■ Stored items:
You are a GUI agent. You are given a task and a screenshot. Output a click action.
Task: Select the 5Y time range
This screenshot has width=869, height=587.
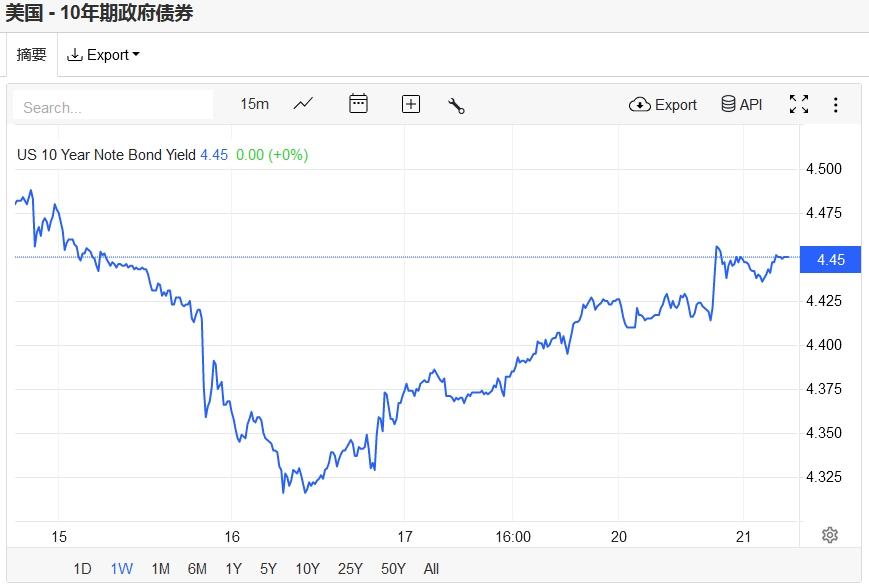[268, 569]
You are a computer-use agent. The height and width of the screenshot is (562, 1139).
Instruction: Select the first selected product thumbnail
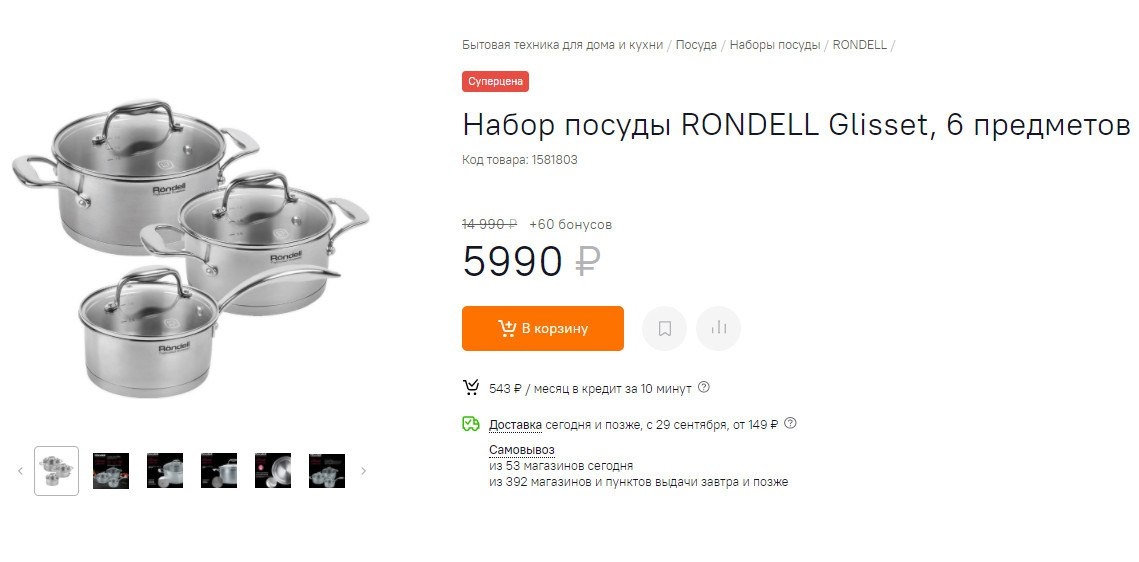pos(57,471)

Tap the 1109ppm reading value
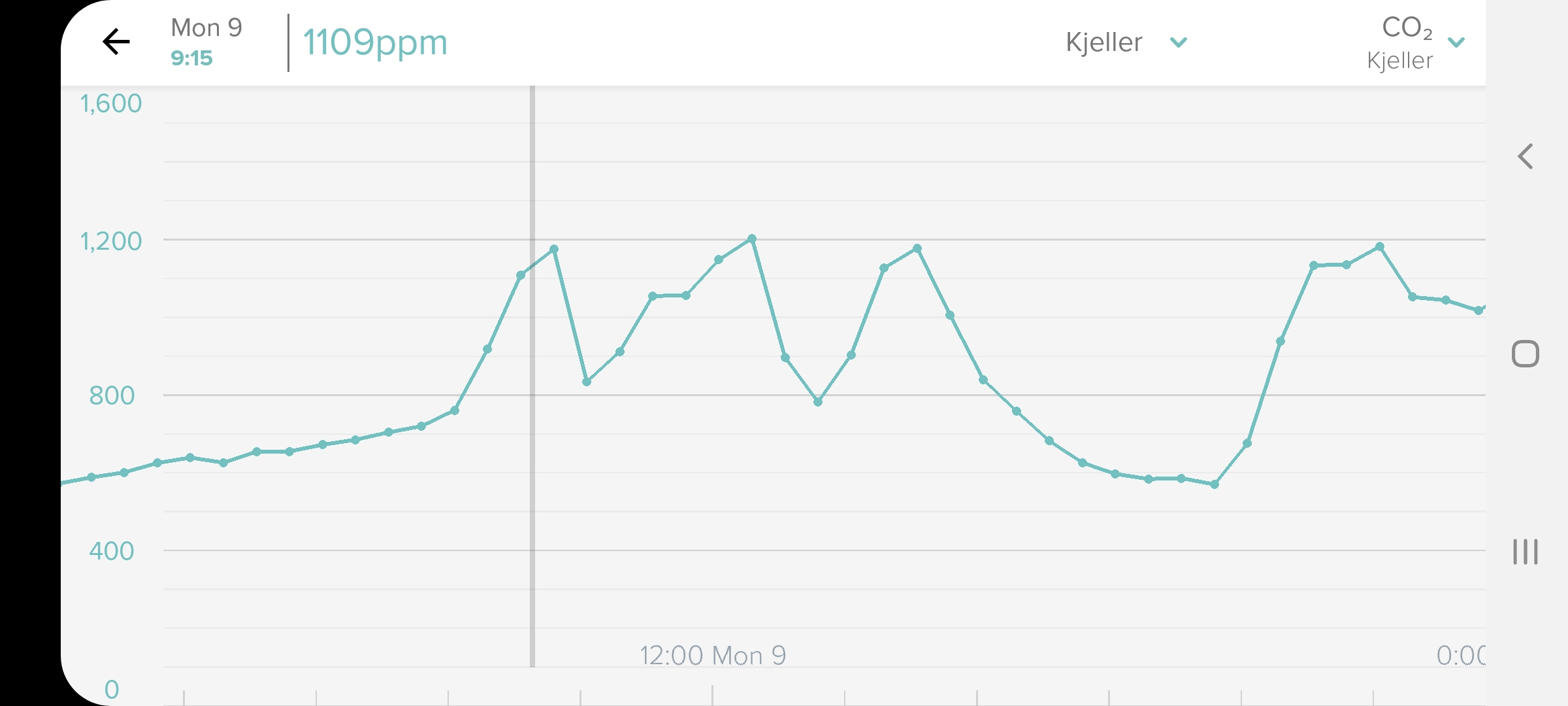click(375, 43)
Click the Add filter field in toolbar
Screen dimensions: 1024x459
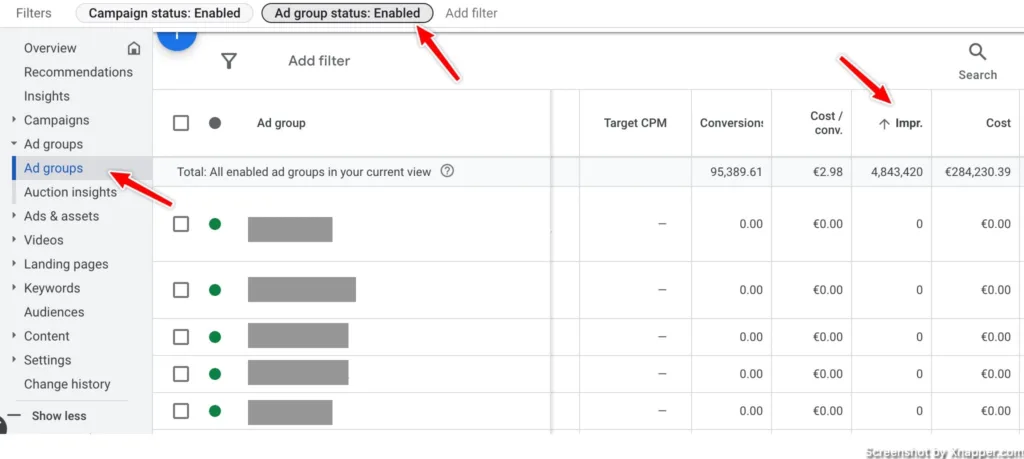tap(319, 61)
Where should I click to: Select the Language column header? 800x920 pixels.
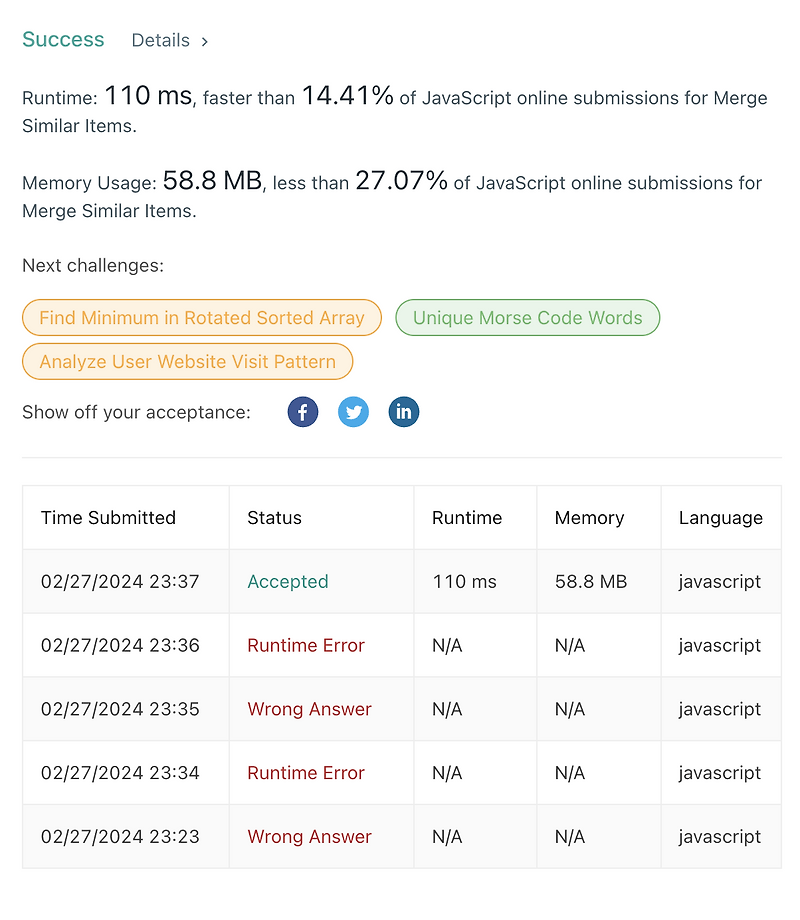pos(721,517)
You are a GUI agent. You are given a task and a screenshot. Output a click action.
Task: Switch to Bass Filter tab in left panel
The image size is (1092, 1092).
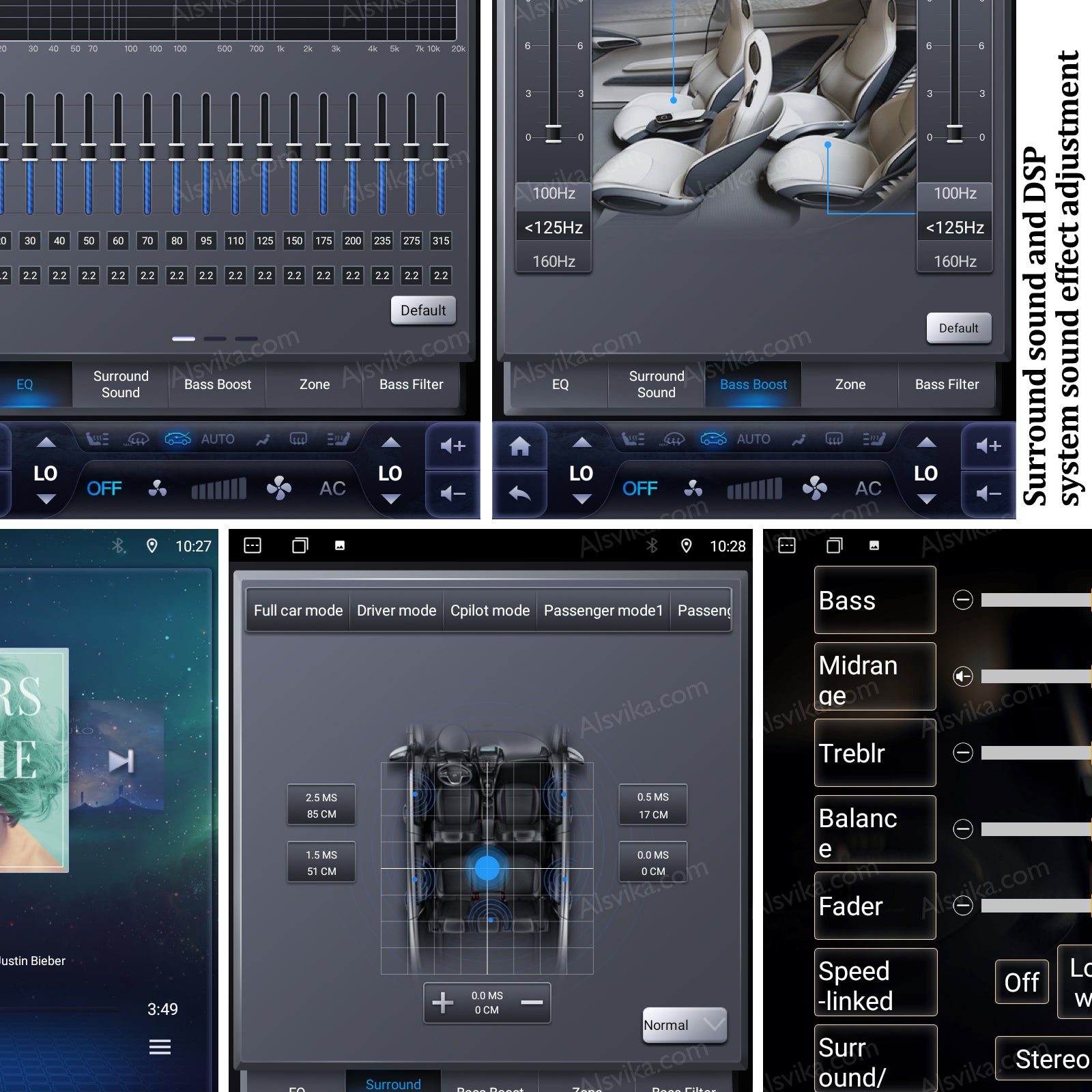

■ Action item: What is needed is a word-for-word copy of the data above, free of any images.

■ Completed task:
You are a GUI agent. You are given a task and a screenshot. Output a click action.
Task: Select the 5Y time range
This screenshot has width=869, height=587.
[268, 569]
You are a computer-use agent. The height and width of the screenshot is (562, 1139).
Instruction: Select the first selected product thumbnail
pos(57,471)

Tap the 1109ppm reading value
click(375, 43)
Click the Add filter field in toolbar
Screen dimensions: 1024x459
tap(319, 61)
Where should I click to: Select the Language column header? 800x920 pixels.
pos(721,517)
You are a GUI agent. You are given a task and a screenshot. Output a click action.
Task: Switch to Bass Filter tab in left panel
The image size is (1092, 1092).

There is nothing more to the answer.